Justin Trudeau is cobbling together a new national energy program. It is not the one that his father, Pierre, came up with in 1980. In many ways, it is the exact opposite.
But like the original NEP, the current prime minister’s as yet unformed and unnamed strategy is a comprehensive attempt to meet an array of national and political needs.
Pierre Trudeau’s original NEP was designed to protect Canadian energy consumers, particularly Ontario manufacturers, from sky-high oil prices.
In a nod to the economic nationalism of the time, it encouraged Canadian ownership in the oilfields.
And it allowed a deficit-ridden federal government to siphon off a portion of Alberta oil royalties.
It was bold, controversial and divisive. Albertans, who received below-market prices for their oil, hated it with a passion. Other Canadians, particularly those who benefitted from low gasoline and heating-oil prices, were more forgiving.
By the mid-’80s, with world oil prices tumbling again, Canada’s first NEP was rendered largely redundant.
It is remembered today largely as a gigantic political mistake.
Justin Trudeau’s national energy program is still a work in progress, built on a document created by the provincial premiers last July called the Canadian Energy Strategy.
Like the premiers, Trudeau is attempting to link two conflicting aims.
The first is to support the beleaguered Western Canadian oil industry. If high world oil prices were the problem in 1980, low prices are the problem today.
Hence the focus on pipelines. Pipelines, particularly pipelines that won’t be built for several years, can’t raise today’s price of oil.
But they can convince companies that investing in Alberta and Saskatchewan for future production is still worthwhile.
The second is the need to fight climate change. That’s a real imperative. If climate scientists are right, the world as we know it will not survive global warming.
But it is also a political imperative. The voters want government action.
To their credit, the premiers understand this. Their Canadian Energy Strategy recognizes that any expansion of oil production must, somehow, take into effect climate change.
Unfortunately, the premiers provided no formula for marrying these conflicting goals.
This is the task Trudeau appears to have set for himself.
What will Justin Trudeau’s national energy program look like? From what he has said both before and after becoming prime minister, three elements suggest themselves.

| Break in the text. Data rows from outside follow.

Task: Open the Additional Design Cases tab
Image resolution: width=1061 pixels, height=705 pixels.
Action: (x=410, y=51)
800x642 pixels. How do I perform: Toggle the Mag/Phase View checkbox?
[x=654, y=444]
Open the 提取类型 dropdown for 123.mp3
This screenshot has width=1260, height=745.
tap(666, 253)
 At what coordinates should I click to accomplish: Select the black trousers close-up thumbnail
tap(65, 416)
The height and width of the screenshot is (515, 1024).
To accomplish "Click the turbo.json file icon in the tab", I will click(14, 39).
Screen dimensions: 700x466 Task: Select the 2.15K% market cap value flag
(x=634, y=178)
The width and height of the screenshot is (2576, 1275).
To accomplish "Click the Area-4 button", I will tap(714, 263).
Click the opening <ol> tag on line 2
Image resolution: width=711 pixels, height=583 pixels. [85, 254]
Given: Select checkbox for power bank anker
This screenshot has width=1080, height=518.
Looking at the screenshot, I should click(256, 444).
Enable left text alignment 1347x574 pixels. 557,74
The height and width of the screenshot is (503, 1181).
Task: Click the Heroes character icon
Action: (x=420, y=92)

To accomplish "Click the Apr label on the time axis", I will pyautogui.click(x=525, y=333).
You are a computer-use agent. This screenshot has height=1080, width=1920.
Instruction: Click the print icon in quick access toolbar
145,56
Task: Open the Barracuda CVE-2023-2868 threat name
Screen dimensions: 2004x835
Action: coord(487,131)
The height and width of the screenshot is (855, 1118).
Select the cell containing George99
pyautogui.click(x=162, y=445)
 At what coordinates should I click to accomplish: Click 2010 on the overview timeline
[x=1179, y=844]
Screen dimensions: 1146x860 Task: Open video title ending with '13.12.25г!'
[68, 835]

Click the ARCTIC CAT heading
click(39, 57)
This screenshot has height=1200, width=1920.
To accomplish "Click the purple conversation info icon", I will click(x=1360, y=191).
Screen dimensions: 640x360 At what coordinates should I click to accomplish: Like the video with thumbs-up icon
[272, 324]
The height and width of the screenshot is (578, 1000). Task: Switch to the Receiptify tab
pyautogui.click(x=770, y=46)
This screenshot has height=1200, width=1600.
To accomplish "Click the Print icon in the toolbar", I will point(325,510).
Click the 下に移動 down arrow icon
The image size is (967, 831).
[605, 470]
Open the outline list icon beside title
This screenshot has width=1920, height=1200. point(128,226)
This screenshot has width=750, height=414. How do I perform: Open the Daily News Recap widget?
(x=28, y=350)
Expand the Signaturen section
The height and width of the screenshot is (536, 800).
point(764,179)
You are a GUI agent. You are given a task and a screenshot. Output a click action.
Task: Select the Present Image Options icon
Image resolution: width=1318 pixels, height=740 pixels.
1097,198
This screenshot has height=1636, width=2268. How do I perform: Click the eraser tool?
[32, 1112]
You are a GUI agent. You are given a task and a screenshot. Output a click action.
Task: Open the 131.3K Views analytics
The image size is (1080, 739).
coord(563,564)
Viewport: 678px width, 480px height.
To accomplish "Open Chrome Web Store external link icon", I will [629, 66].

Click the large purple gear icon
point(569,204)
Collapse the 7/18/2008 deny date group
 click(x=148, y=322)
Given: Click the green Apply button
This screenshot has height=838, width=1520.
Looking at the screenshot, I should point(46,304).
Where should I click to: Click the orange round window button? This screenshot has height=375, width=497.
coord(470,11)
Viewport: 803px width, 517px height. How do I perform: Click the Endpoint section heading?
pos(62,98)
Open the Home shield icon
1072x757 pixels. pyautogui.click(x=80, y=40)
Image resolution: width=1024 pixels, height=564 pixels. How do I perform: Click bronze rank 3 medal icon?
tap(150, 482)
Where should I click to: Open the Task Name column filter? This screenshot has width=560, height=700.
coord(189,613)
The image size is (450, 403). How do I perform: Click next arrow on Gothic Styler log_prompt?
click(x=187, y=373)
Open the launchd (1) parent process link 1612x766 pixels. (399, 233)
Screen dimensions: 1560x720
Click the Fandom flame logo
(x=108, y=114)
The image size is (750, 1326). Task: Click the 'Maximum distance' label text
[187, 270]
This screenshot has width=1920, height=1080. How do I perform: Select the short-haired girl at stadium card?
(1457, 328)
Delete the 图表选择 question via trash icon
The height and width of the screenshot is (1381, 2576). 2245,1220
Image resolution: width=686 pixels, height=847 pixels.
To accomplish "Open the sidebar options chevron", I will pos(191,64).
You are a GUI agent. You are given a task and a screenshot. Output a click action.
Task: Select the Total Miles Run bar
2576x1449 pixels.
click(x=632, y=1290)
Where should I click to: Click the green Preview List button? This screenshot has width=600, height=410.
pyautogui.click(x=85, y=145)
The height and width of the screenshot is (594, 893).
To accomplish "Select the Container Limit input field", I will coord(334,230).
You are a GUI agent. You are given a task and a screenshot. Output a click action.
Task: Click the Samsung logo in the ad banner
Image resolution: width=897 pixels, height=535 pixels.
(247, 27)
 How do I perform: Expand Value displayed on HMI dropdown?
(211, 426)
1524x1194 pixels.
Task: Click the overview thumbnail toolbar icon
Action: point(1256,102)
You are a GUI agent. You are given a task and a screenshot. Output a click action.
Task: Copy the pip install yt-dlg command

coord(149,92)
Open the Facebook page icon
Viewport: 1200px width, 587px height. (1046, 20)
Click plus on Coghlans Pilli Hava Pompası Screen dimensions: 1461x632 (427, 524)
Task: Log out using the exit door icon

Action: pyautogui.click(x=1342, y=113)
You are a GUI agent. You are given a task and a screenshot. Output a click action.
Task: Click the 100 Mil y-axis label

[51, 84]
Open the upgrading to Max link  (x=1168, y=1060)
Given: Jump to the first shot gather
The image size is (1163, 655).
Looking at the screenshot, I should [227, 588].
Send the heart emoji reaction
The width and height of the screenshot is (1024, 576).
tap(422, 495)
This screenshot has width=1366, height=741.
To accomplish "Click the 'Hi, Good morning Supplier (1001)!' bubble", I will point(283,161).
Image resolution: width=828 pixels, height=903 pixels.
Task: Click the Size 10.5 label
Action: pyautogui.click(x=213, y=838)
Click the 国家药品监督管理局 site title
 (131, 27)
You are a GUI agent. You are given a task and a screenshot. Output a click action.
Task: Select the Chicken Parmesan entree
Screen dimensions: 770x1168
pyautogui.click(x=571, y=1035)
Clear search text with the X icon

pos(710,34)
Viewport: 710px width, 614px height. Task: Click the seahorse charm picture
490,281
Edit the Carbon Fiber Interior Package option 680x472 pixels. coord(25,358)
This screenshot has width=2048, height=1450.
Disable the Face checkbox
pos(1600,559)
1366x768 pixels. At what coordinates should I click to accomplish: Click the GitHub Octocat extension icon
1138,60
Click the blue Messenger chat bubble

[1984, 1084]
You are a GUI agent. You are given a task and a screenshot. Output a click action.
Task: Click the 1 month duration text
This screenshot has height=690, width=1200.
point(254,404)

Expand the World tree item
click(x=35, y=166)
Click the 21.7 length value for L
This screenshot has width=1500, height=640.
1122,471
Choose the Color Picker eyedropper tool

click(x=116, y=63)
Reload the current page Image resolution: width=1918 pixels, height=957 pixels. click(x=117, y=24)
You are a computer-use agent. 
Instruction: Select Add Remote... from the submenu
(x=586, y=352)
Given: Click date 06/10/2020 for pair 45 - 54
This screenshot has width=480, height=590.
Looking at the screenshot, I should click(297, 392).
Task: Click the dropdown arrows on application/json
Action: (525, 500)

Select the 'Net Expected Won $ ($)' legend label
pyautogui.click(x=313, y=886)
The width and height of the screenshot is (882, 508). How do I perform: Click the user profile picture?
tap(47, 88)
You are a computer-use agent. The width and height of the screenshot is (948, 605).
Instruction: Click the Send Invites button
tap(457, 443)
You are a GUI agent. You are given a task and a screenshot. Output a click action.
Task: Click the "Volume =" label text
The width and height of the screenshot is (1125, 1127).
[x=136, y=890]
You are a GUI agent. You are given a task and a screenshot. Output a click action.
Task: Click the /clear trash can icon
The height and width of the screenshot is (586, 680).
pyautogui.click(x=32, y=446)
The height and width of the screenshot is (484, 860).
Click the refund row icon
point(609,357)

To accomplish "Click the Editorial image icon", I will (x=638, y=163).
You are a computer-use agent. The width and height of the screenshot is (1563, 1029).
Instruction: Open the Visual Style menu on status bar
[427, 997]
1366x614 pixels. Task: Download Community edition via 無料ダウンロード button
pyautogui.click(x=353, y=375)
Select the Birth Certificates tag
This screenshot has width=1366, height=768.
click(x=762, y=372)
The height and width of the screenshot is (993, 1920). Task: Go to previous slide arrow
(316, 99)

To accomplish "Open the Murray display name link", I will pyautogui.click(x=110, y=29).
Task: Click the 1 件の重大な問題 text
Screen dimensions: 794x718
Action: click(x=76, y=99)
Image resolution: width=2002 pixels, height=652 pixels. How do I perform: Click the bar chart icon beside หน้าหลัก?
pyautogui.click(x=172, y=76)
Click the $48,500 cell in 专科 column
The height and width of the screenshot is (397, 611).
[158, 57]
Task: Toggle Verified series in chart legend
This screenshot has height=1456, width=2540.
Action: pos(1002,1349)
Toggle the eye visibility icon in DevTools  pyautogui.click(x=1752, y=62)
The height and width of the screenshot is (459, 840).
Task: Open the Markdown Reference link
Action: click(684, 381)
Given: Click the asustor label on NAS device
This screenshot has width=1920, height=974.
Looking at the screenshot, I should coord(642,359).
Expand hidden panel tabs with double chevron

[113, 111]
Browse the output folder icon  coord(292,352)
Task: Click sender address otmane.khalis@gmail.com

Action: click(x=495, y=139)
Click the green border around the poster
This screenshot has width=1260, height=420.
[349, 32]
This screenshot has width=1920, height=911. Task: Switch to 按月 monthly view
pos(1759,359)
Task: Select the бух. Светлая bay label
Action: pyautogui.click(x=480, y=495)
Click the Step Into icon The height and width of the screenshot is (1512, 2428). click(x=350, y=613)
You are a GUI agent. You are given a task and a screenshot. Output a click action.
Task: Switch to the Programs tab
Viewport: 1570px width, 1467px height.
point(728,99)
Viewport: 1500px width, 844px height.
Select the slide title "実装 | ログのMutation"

One: Unlike the original NEP, this one will make no bow to Canadian economic nationalism. The prime minister has made it clear he wants foreign investment. He has even used the hackneyed phrase “Canada is open for business.”
Don’t be surprised if he loosens the restrictions that the former Conservative government placed on Chinese investment in the oil and gas sector.
Two: From everything he has said over the years, it is clear he does want new pipelines linking the oilsands to tidewater.
He explicitly supported the doomed Keystone XL pipeline. He is more careful about the proposed Energy East line that would carry Alberta oil to New Brunswick. But he has said nothing to suggest he is opposed.
In fact, recently announced interim reforms that give his cabinet more leeway over the approval process for this controversial west-to-east line may increase its chances of success.
Under the new rules, pipeline proponents will have to go though more hoops. But that’s political reality. As far as aboriginal hoops are concerned, it is also the law.
Three: In return for pipelines, the oil producing provinces will have to give something on climate change. That’s the quid pro quo. It’s also what Alberta’s New Democratic Party Premier Rachel Notley has already done.
I’d be surprised if Trudeau makes the provinces do enough to meet Canada’s already inadequate greenhouse gas reduction targets. Notley certainly hasn’t. But she has won praise for doing something, no matter how inadequate. Trudeau may be as lucky.
In a nutshell, that’s the new NEP: foreign investment, pipelines and a bow to climate change.
It’s not as sweeping as the first Trudeau’s version. Nor is it as interesting. It may be politically more palatable.